Neighbors 2: Sorority Rising (dir. Nicholas Stoller)
Nicholas Stoller and his post Apatow cast didn’t need to make a sequel to the highly enjoyable 2014 film Neighbors, but they did for some reason- at least they gave us this solid feminist comedy that everyone can enjoy heartily. By that I mean, you can laugh at the pure stupidity of a “colorblind” white dude who can’t see his own privilege- as much as you might laugh when a guy’s ballsack suddenly appears onscreen without warning. The laughs are hard and aplenty. Plus, I can’t think of a mainstream Hollywood comedy of recent years that was this smart about gender politics. That’s a pretty good deal if you ask me.
Sausage Party (dir. Conrad Vernon & Greg Tiernan)

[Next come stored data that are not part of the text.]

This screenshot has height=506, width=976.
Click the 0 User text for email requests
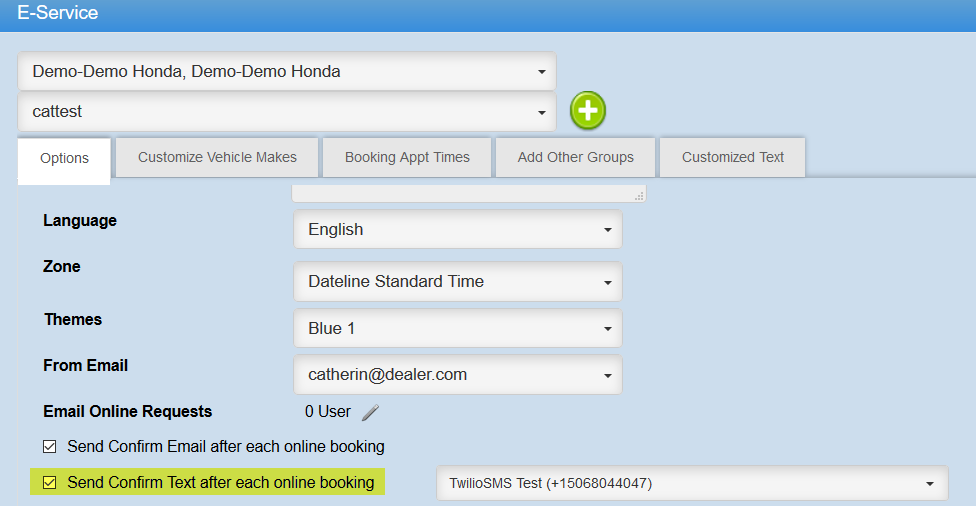pyautogui.click(x=327, y=411)
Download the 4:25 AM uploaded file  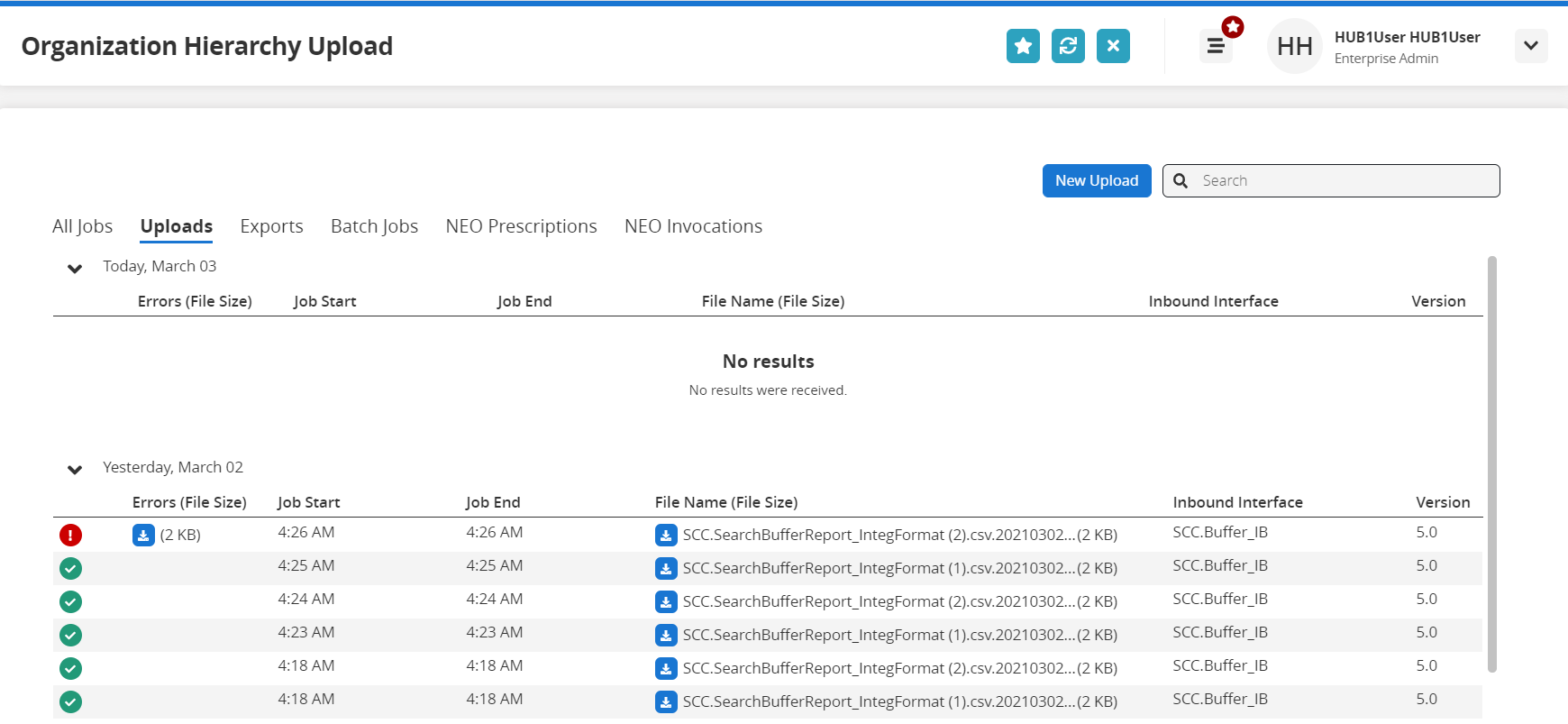[x=666, y=569]
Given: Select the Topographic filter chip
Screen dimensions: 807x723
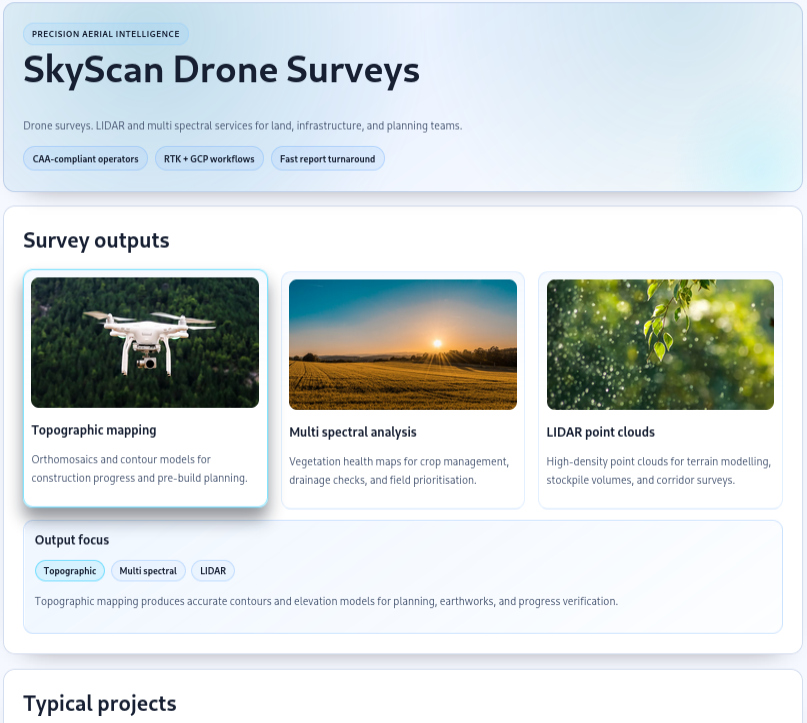Looking at the screenshot, I should (69, 570).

This one actually has made it to a top ten list- A.O. Scott of the NYTimes thought it was deserving of the nod, and I totally see why. Seth Rogen and Evan Goldberg’s screenplay anchors this filthy, filthy animated comedy about a grocery store full of anthropomorphic talking food items, coming to terms with their place in the world. Smuggled in this raunchy, hard R comedy, is a story about forming inter-class coalitions across racial and cultural divisions, coming together to fight for your mutual liberation against the real enemies.
The Conjuring 2 (dir. James Wan)
James Wan isn’t one of my favorite horror directors, but he’s the only one whose films are 100% guaranteed to make my skin crawl. He makes me sweat, gives me the chills, and keeps me awake at night; afraid to turn on the lights, and afraid to turn them off. His sequel to the surprisingly good original from 2013 falls short by tacking on too much gooey sentimentality. But the highs are just as high, and the frights are just as soul shaking. Plus, two words: Demon Nun.
The Nice Guys (dir. Shane Black)
Shane Black made a welcome return to smaller meta-genre fare with this L.A. set neo-noir. I knew it would be a funny, smart, and violent buddy comedy, but I didn’t know it would remind me how great Russell Crowe could be. Imagine that his Bud White character from L.A. Confidential grew a sense of humor, aged twenty years and found himself in modern day Los Angeles. And Ryan Gosling makes a more than capable smarmy sidekick.
The Purge: Election Year (dir. James DeMonaco)
The Purge movies will likely never achieve much notoriety or critical respect, but their dirty little secret is that they’re pretty good, and they keep getting better. That, and they are some of the most prescient, reflective movies when it comes to capturing our modern day social problems (even when they hit you on the nose like a giant swinging axe). No other movie portrayed the division, violence and fear of the flaming dumpster fire that was 2016, as big and blatant as this one. It was the kind of year where that felt right.